### MATERIAL FOR THE TASK
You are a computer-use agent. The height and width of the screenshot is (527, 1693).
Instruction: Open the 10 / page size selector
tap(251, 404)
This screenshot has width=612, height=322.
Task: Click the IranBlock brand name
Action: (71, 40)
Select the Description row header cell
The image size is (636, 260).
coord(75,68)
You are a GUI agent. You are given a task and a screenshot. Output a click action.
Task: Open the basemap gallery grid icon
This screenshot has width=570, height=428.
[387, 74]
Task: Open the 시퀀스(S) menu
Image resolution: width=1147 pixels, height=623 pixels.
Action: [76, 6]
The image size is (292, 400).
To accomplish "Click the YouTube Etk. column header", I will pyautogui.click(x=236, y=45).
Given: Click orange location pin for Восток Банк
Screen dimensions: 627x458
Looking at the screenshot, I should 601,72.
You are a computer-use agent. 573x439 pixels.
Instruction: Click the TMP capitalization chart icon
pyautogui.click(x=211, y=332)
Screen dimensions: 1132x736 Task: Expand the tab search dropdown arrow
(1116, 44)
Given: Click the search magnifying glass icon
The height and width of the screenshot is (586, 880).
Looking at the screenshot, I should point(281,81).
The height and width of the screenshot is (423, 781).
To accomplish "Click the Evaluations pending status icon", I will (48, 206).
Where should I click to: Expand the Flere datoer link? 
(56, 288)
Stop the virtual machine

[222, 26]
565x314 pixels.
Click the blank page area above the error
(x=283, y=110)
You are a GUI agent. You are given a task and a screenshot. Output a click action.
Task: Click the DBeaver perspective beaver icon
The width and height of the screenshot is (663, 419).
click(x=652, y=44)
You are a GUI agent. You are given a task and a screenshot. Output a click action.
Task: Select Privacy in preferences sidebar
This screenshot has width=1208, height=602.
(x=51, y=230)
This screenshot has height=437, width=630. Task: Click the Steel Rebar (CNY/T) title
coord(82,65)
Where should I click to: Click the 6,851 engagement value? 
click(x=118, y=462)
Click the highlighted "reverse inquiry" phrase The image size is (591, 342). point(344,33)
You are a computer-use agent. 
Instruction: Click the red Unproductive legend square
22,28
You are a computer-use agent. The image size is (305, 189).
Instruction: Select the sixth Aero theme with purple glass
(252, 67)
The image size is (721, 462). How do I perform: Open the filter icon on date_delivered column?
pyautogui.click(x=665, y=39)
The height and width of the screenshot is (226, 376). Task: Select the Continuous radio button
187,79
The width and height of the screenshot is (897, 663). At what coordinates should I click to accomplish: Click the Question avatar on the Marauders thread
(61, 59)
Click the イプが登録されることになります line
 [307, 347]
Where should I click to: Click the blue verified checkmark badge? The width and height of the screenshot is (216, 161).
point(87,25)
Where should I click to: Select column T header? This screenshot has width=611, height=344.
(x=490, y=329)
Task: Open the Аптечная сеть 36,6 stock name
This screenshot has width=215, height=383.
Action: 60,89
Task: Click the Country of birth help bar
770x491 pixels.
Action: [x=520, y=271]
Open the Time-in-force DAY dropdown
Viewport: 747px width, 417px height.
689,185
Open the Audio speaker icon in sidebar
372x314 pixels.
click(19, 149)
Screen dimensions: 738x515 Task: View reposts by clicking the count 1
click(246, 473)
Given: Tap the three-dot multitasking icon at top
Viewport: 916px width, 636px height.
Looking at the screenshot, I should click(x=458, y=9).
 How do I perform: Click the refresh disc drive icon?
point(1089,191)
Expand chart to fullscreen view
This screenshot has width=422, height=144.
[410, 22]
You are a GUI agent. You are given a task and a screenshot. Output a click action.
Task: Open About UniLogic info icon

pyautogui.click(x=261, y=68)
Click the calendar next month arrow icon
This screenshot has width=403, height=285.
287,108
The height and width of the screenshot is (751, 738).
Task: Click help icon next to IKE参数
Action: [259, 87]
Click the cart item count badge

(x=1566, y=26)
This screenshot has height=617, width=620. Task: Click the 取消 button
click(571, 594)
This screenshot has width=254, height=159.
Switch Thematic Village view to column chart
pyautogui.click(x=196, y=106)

### GOAL
Reproduce the records above word for word, starting at the first line and stopping after the line that contains "Looking at the screenshot, I should 601,72.".

### THE REPLY
You are a computer-use agent. The height and width of the screenshot is (527, 1693).
Instruction: Open the 10 / page size selector
tap(251, 404)
This screenshot has width=612, height=322.
Task: Click the IranBlock brand name
Action: (71, 40)
Select the Description row header cell
The image size is (636, 260).
coord(75,68)
You are a GUI agent. You are given a task and a screenshot. Output a click action.
Task: Open the basemap gallery grid icon
This screenshot has width=570, height=428.
[387, 74]
Task: Open the 시퀀스(S) menu
Image resolution: width=1147 pixels, height=623 pixels.
Action: [76, 6]
The image size is (292, 400).
To accomplish "Click the YouTube Etk. column header", I will pyautogui.click(x=236, y=45).
Given: Click orange location pin for Восток Банк
Screen dimensions: 627x458
Looking at the screenshot, I should 601,72.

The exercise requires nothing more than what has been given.